[Dataset content — start]

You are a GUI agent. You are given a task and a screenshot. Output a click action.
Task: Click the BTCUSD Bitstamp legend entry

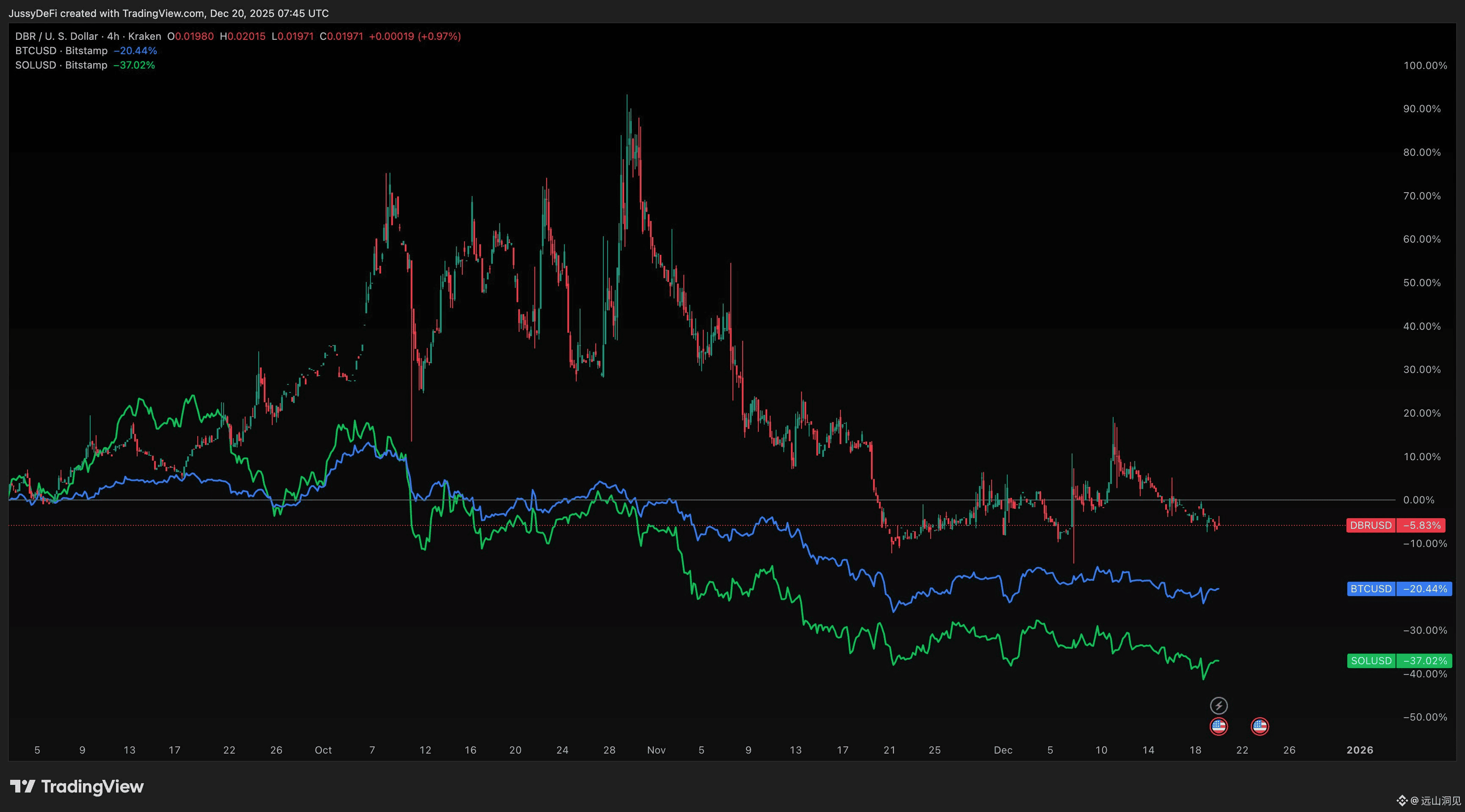[x=61, y=51]
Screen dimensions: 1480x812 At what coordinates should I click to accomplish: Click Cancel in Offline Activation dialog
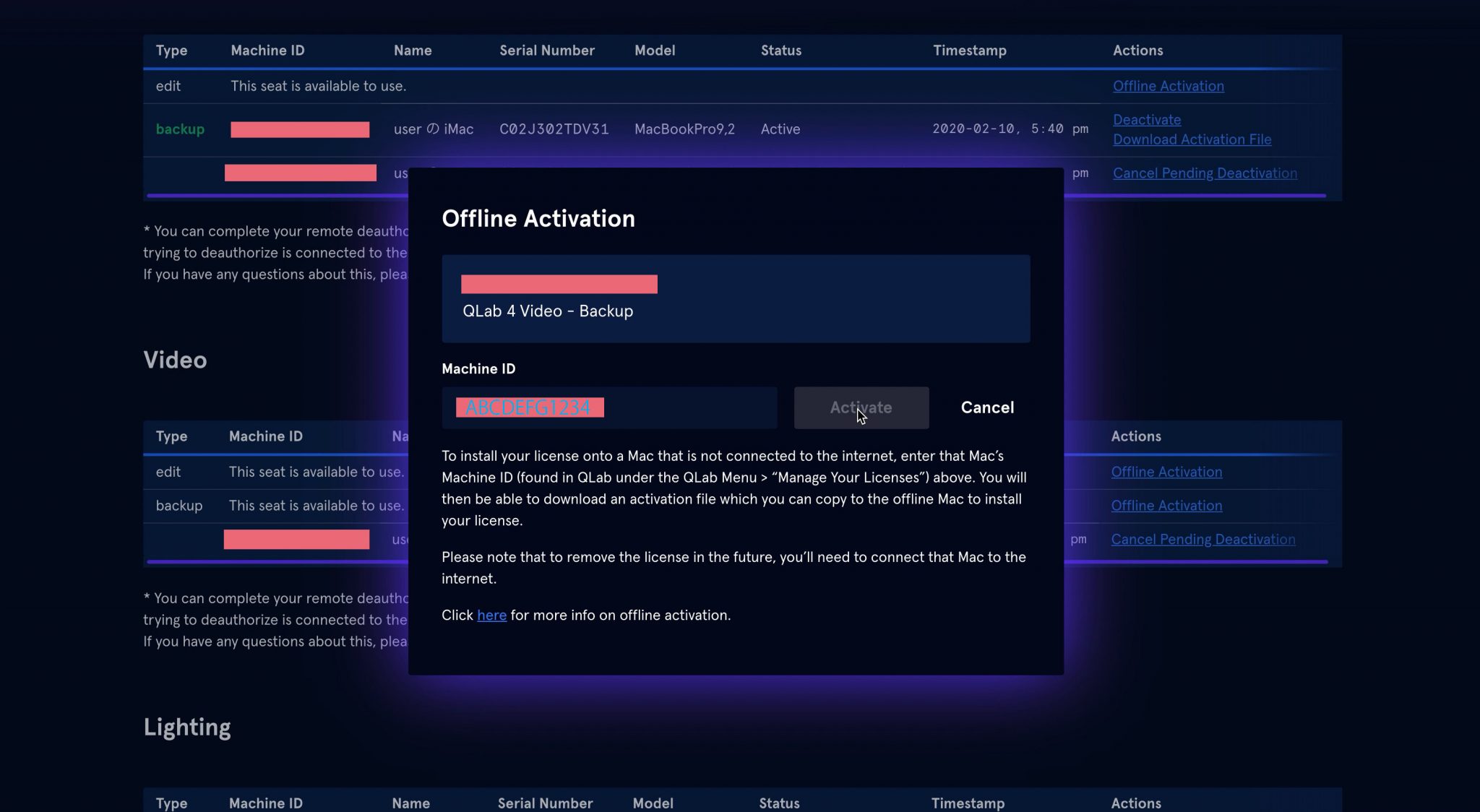pyautogui.click(x=987, y=407)
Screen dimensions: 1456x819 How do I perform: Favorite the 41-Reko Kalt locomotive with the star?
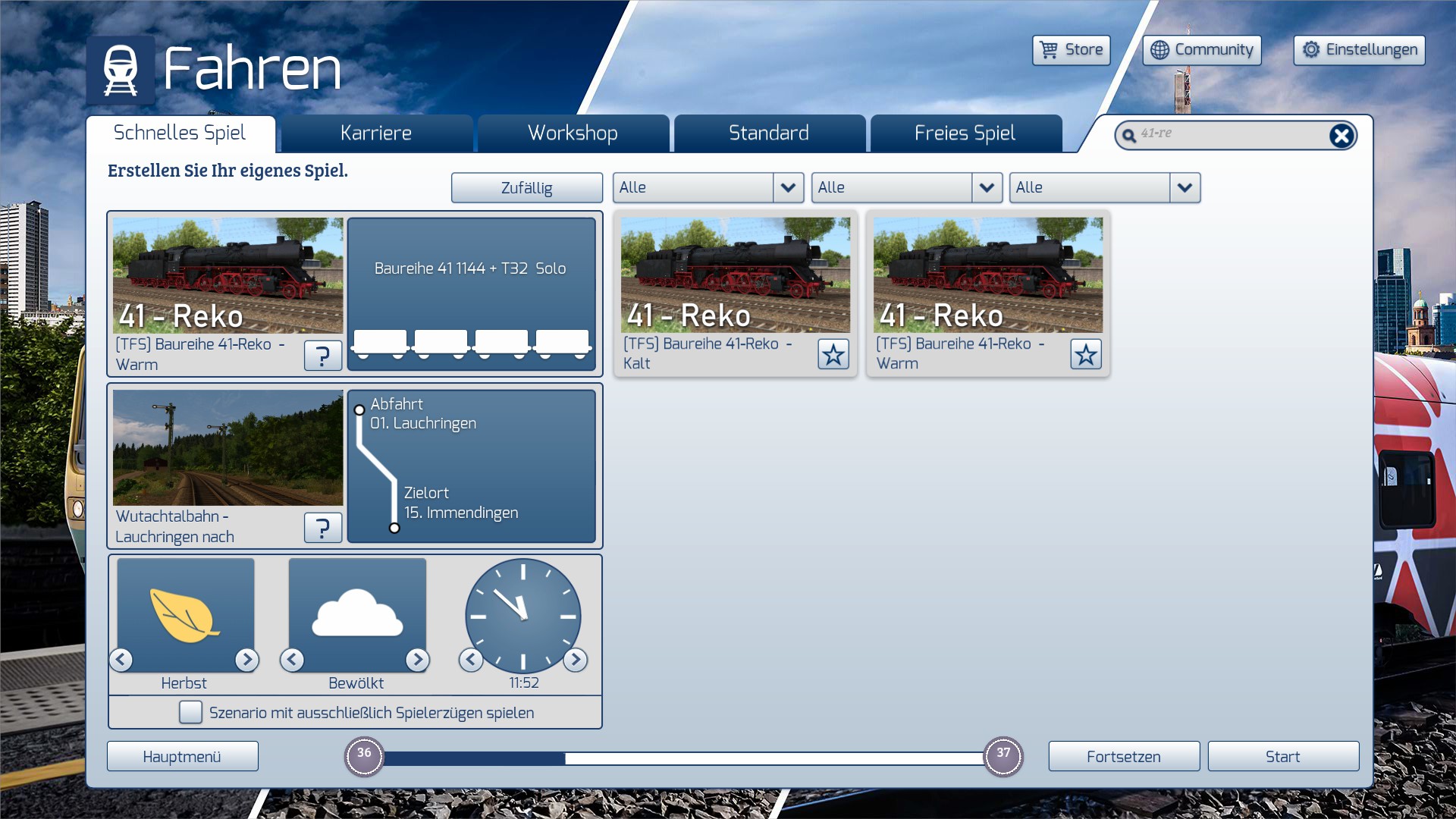[x=833, y=354]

[Dataset content — finish]

**What is expected**.
Your task is to set down every entry exactly, leaving out any picture it contains.

**Expected answer**.
You are a GUI agent. You are given a task and a screenshot. Output a click action.
Task: Click the BTCUSD Bitstamp legend entry

[x=61, y=51]
Screen dimensions: 1480x812 At what coordinates should I click to accomplish: Click Cancel in Offline Activation dialog
pyautogui.click(x=987, y=407)
Screen dimensions: 1456x819 How do I perform: Favorite the 41-Reko Kalt locomotive with the star?
[x=833, y=354]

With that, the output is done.